### Quoted text

Yield to Call (YTC)
Yield to Call (YTC)
Yield to call is the internal rate of return if a callable bond is redeemed by the issuer at the earliest call date, rather than held to maturity. It matters because when rates fall, issuers call high-coupon bonds, capping the investor's gain and forcing reinvestment at lower rates.
Key takeaways
- YTC is calculated like YTM, but the final cash flow is the call price (usually par) on the call date instead of par on the maturity date
- YTC is always lower than YTM for a bond trading above par (premium bond)
- YTC is relevant only if there is a realistic chance the bond will be called
- Investors in callable bonds should compare both YTM and YTC to understand the range of possible outcomes
- Many high-coupon bonds issued in low-rate environments (like 2020) were called when rates rose
The structure of a callable bond
A callable bond gives the issuer an embedded option: the right to repay the principal before maturity. The issuer specifies:
- Call date (or call dates) — when the issuer can call the bond. For example, a 10-year bond might be callable after 5 years.

### Material shown
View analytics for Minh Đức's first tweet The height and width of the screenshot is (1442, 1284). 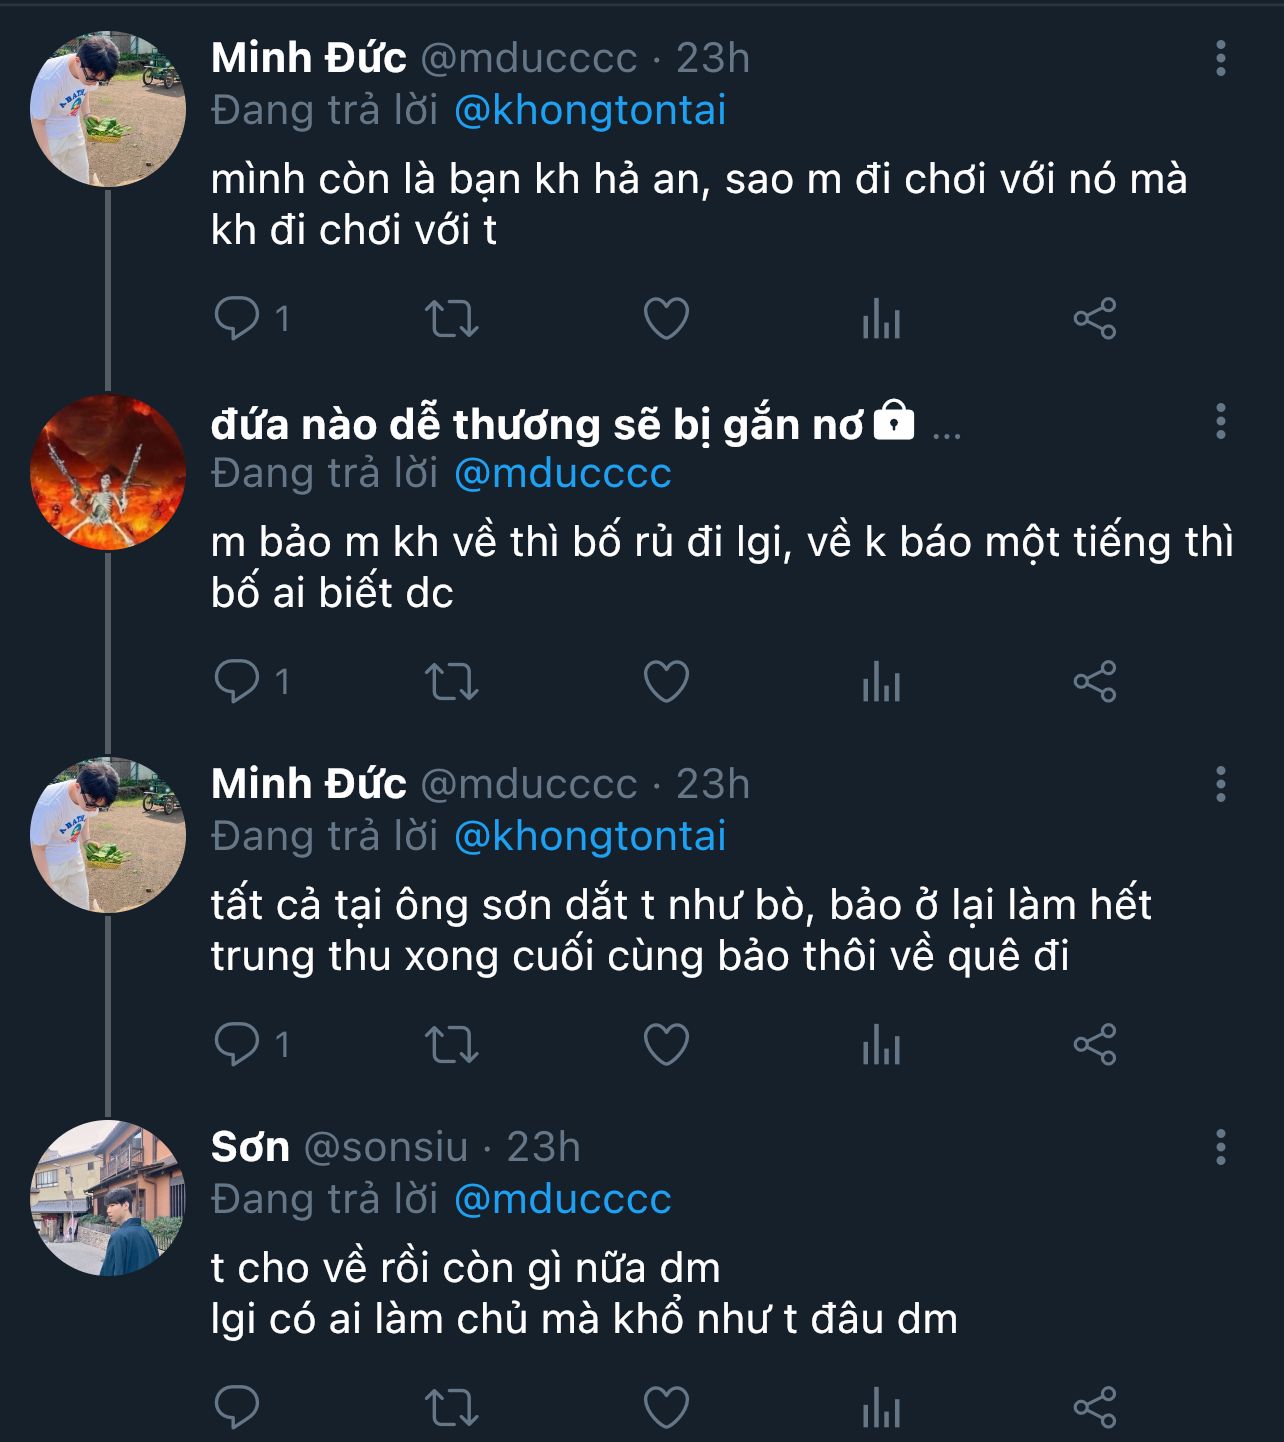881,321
--
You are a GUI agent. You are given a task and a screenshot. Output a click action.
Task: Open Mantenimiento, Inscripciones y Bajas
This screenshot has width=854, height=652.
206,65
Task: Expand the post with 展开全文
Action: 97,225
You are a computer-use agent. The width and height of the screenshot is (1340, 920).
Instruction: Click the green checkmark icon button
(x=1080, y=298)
---
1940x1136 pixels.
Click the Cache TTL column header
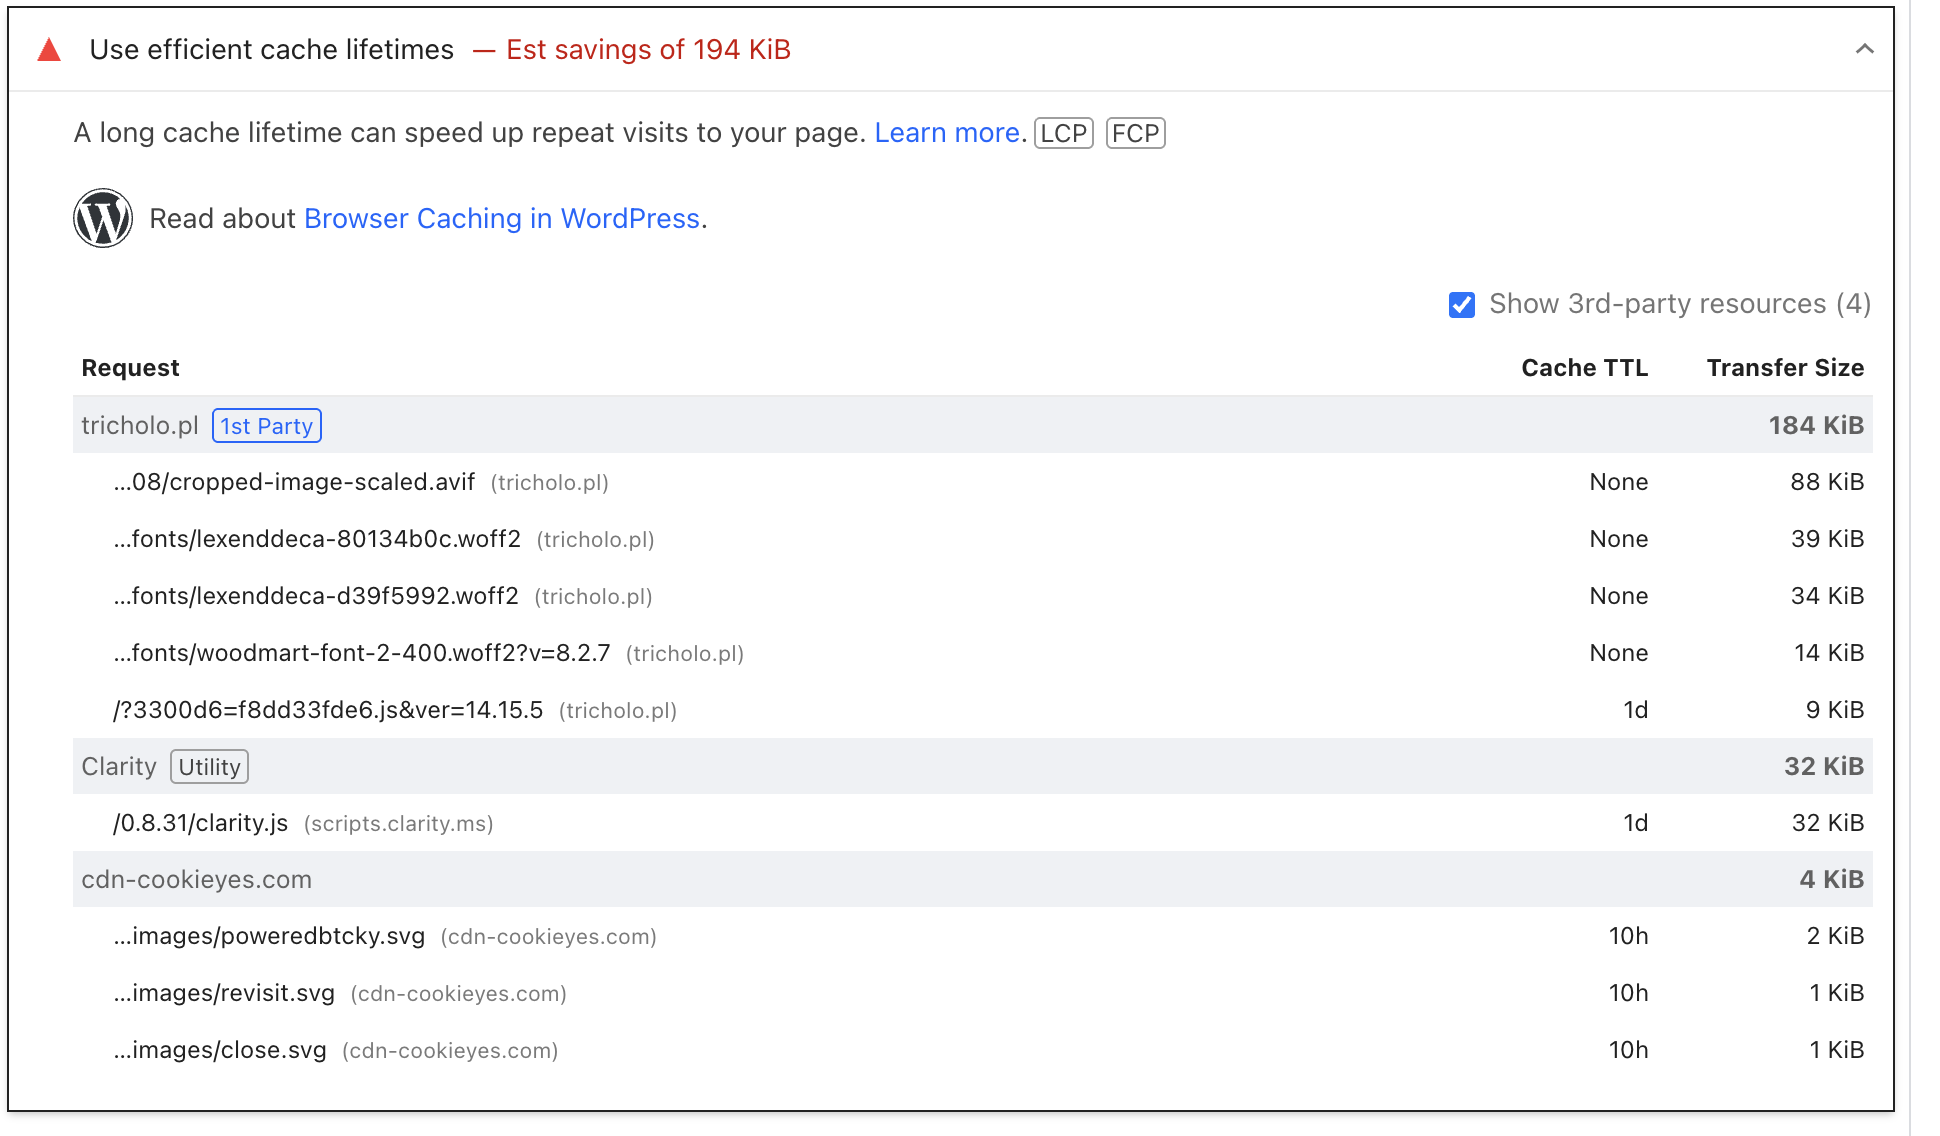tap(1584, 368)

### Tasks to perform
1. Sum up the yield-to-call text in two sentences.
2. Extend the yield-to-call text from its final sentence onward.
The entries were drawn from a different source than the yield-to-call text.

### The responses
1. Yield to call is the internal rate of return on a callable bond if the issuer redeems it at the earliest call date instead of holding it to maturity, and it is calculated like yield to maturity except that the final cash flow is the call price on the call date. It matters because issuers call high-coupon bonds when rates fall, which caps the investor's gain and forces reinvestment at lower rates, so investors should compare both measures to see the range of possible outcomes.

2.
- Call price — the price at which the issuer can call, usually 100 (par) but sometimes slightly above par.
- Call protection period — the years when the bond cannot be called. A bond might be non-callable for the first 5 years, then callable.
The issuer exercises the call option only if it is profitable, usually when interest rates fall. If rates fall, the issuer can refinance the old bond at a lower rate, saving interest expense. You, the bondholder, lose because you are holding a high-coupon bond that gets called away.
YTC calculation
YTC is the discount rate that equates the present value of all cash flows up to the call date to the bond's current price.
YTC formula (similar to YTM):
Price = (C / (1 + y)) + (C / (1 + y)^2) + ... + (C / (1 + yc)) + (Call price / (1 + yc))
Where:
- C = the semi-annual coupon payment
- yc = the semi-annual YTC
- The last coupon and call price are paid on the call date, not the maturity date
You solve for yc (annualized to get YTC).
A concrete example
Suppose you buy a callable corporate bond with:
- Par: $1,000
- Coupon: 5% ($50 annual, or $25 semi-annual)
- Maturity: 10 years
- Call date: 5 years (callable after 5 years at par)
- Current price: $1,100 (a $100 premium)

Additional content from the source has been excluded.